NASA's IXPE Makes First-Ever Measurement of a White Dwarf's Structure
NASA measures white dwarf star structure for first time

In a quiet but significant leap for astronomy, NASA's Imaging X-ray Polarisation Explorer (IXPE) has achieved a scientific first. The mission has successfully measured the physical structure of a white dwarf star, transforming it from a distant point of light into a mapped system with shape and depth for the very first time.

A New View of a Familiar Stellar Corpse

The target of this groundbreaking observation was EX Hydrae, a white dwarf star located roughly 200 light-years away in the constellation Hydra. White dwarfs are the dense, Earth-sized remnants of stars like our Sun that have exhausted their nuclear fuel. EX Hydrae is not solitary; it exists in a binary system, locked in a close orbit with a normal, hydrogen-burning companion star.

Material from this companion star slowly spills over and is pulled by gravity towards the incredibly dense white dwarf. This transfer of gas, a process known as accretion, powers the energetic phenomena astronomers can detect. However, IXPE did not just measure the brightness of this system. By analyzing the polarisation of X-ray light—a property that reveals the direction and structure of its source—scientists gained unprecedented insights.
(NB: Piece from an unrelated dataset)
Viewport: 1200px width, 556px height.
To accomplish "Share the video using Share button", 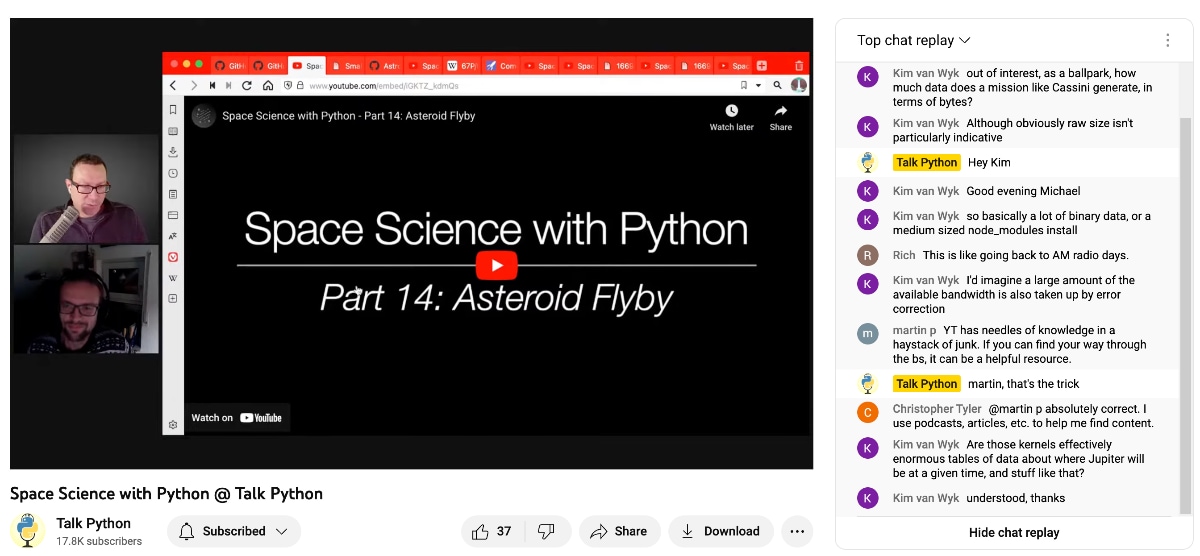I will tap(618, 531).
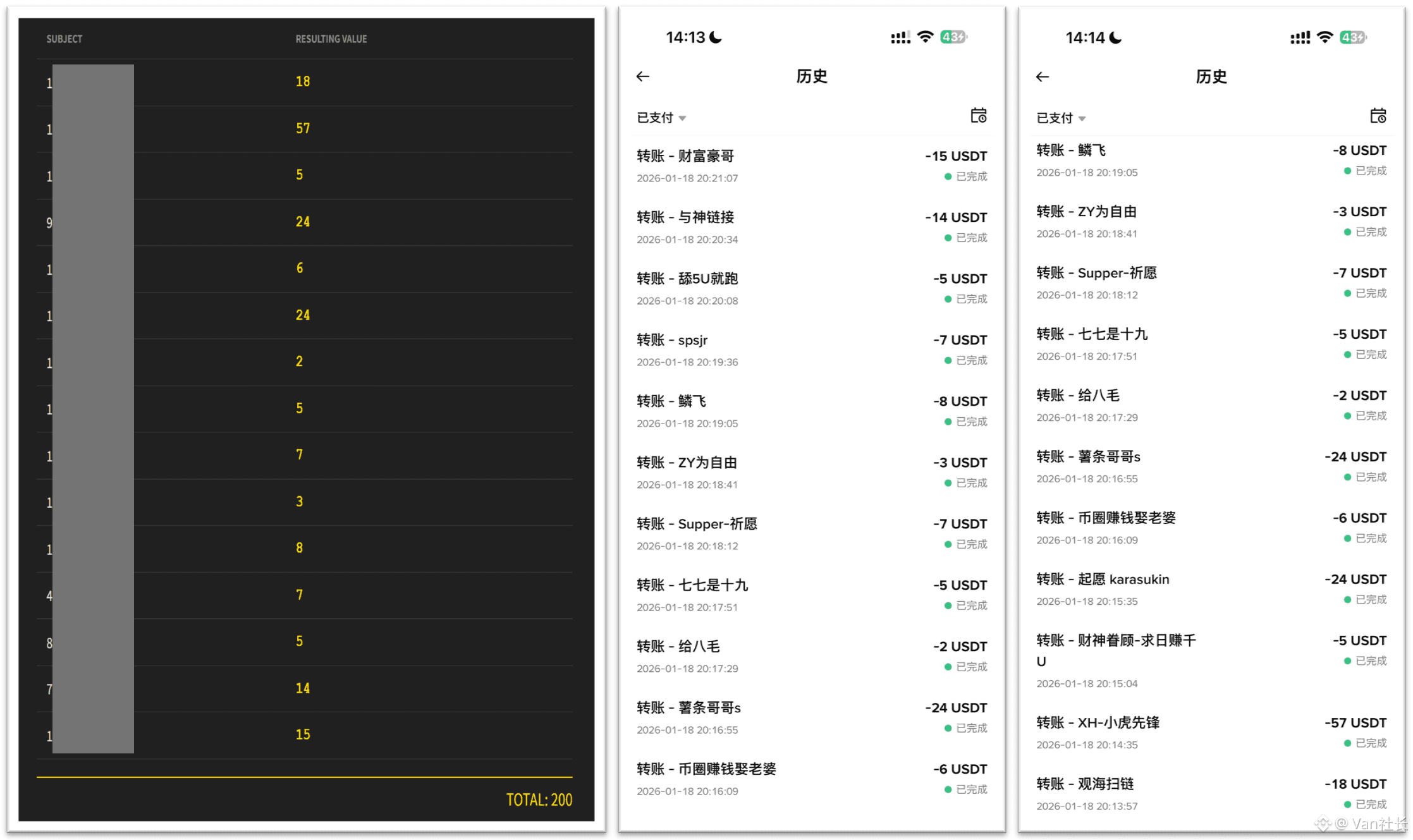Click the TOTAL: 200 summary
The width and height of the screenshot is (1413, 840).
pos(539,800)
Decoding an Intermediate Polar System

EX Hydrae belongs to a specific class called an intermediate polar. This classification is crucial. In some white dwarf binaries, immensely strong magnetic fields channel incoming gas directly onto the star's poles. In others with weaker fields, the gas forms a flat disc before falling in.

EX Hydrae sits in the middle. Its magnetic field is powerful enough to disrupt the forming accretion disc but not strong enough to completely control the flow. As gas spirals inward, it gets funneled along magnetic field lines, heating to tens of millions of degrees and producing the high-energy X-rays that IXPE detected.
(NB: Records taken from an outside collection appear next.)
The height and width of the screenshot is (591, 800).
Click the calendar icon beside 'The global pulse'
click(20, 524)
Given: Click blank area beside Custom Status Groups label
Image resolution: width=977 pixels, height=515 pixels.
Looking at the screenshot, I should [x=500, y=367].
During an observation lasting nearly a week in 2024, IXPE's unique polarimetry capability allowed researchers to peer into this chaotic environment. The data enabled them to estimate, with fewer assumptions than previous models, the height of the scorching column of gas falling onto the white dwarf. They calculated it rises approximately 2,000 miles (over 3,200 km) above the stellar surface.
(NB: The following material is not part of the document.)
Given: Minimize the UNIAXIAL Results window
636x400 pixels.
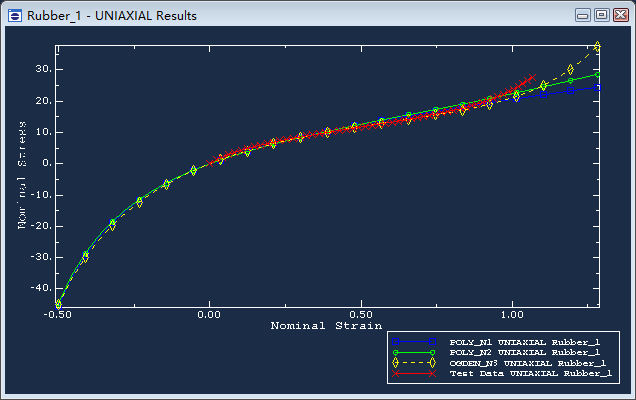Looking at the screenshot, I should pyautogui.click(x=584, y=15).
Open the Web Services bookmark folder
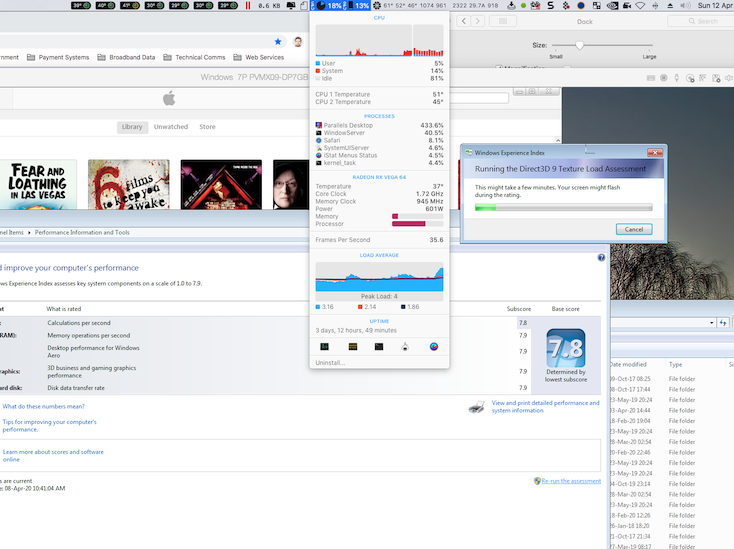 258,57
Furthermore, the polarisation signature suggested that some X-rays were reflecting off the white dwarf's surface before journeying to Earth—a subtle detail impossible to image directly but made visible through this innovative technique.

The Implications and Future of Cosmic Mapping

The study, led by scientists at the Massachusetts Institute of Technology (MIT) with collaborators across the US and Europe and published in The Astrophysical Journal, marks a paradigm shift. Lead author Sean Gunderson emphasized that IXPE's polarimetry reveals hidden features in systems too small and distant to resolve with traditional telescopes.

This result is more than a single measurement. It provides astronomers with a powerful new tool to test theoretical models of how matter behaves in extreme gravitational and magnetic fields. The physics at play in EX Hydrae is similar to that in many other energetic binary systems across our galaxy, including those involving neutron stars and black holes.

IXPE, a joint mission between NASA and the Italian Space Agency, continues its work. This finding demonstrates that by scrutinizing not just how bright light is, but how it behaves, scientists can begin to map and understand cosmic environments that were once considered permanently out of reach. The universe hasn't changed, but our ability to perceive its intricate details certainly has.